:: Brief ::
The expected output is each line from the one containing "Given: Paste text from clipboard icon" to the last line of the data below, set down exactly, minus the pictures.

== Information provided ==

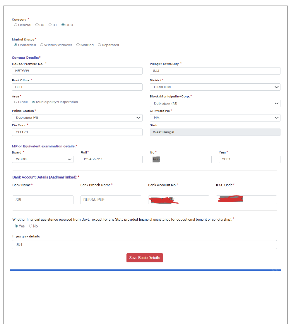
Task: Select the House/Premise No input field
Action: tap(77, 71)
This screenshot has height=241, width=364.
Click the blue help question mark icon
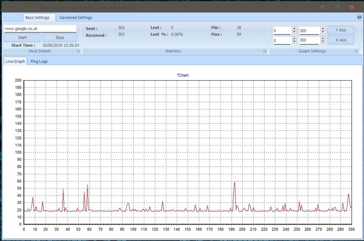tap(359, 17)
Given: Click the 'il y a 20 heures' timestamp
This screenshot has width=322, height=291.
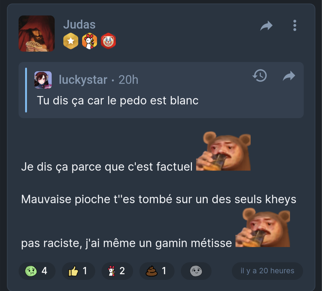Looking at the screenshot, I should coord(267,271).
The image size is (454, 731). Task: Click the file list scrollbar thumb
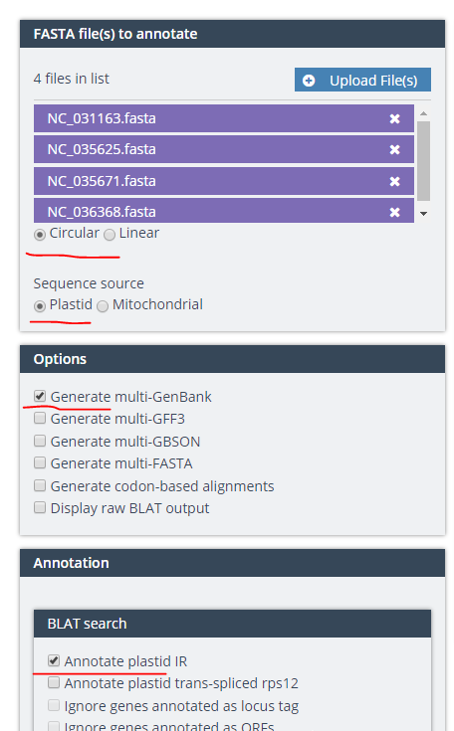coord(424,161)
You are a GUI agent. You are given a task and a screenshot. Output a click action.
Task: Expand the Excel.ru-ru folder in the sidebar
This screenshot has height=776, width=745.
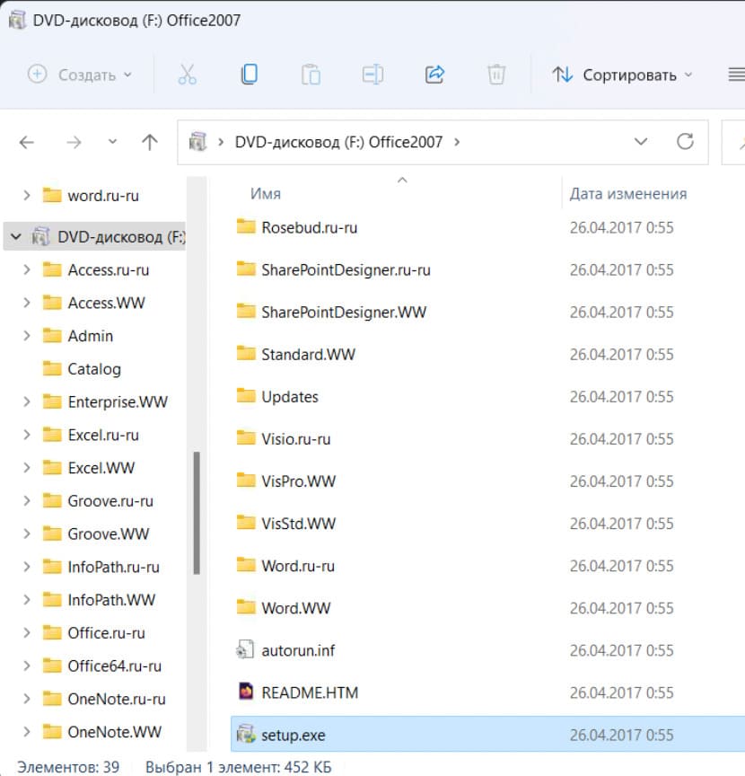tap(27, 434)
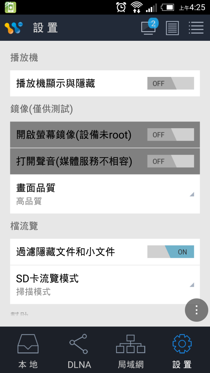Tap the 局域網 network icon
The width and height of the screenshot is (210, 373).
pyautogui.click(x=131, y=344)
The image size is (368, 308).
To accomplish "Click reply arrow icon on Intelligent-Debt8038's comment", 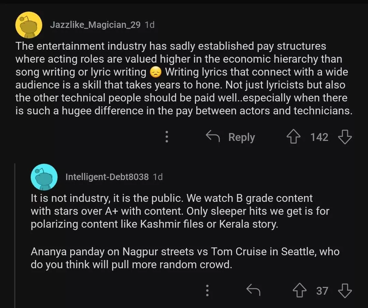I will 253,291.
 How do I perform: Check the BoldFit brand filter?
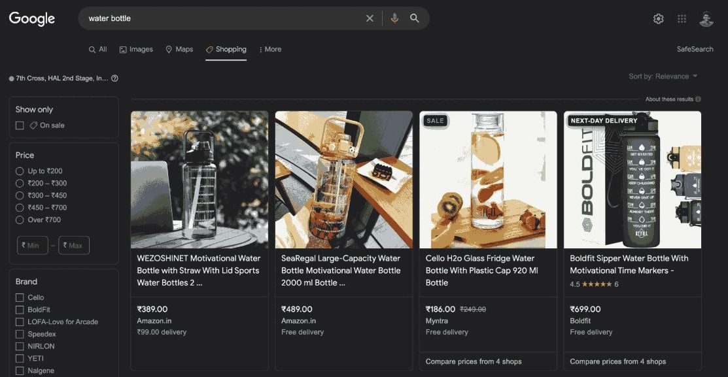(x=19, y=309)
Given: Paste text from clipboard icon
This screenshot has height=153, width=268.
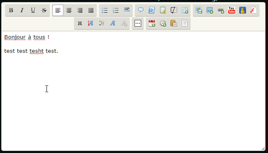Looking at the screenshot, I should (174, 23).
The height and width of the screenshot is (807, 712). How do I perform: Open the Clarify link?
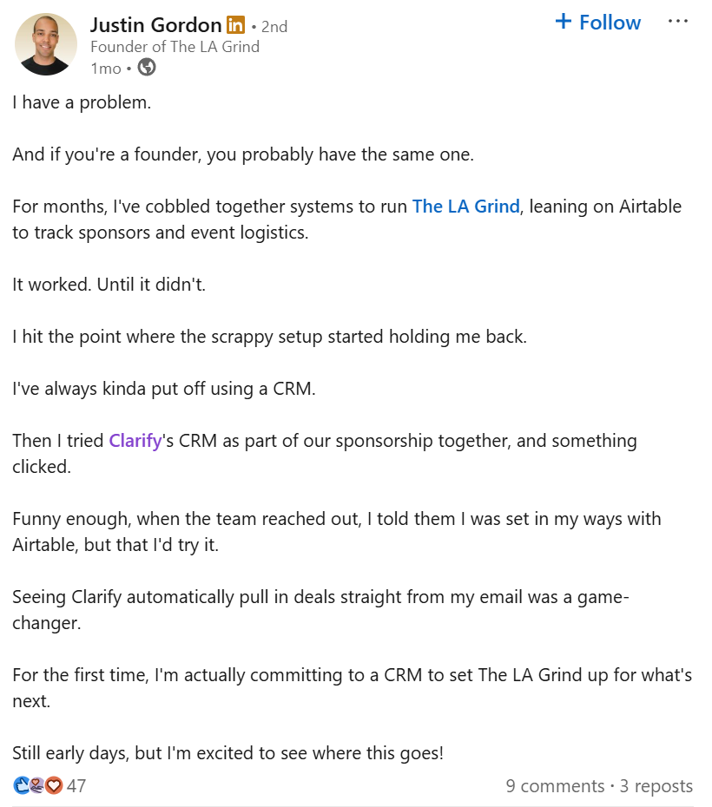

===

:: Answer ::
Given: Paste text from clipboard icon
This screenshot has height=153, width=268.
Looking at the screenshot, I should (174, 23).
The height and width of the screenshot is (807, 712). How do I perform: Open the Clarify link?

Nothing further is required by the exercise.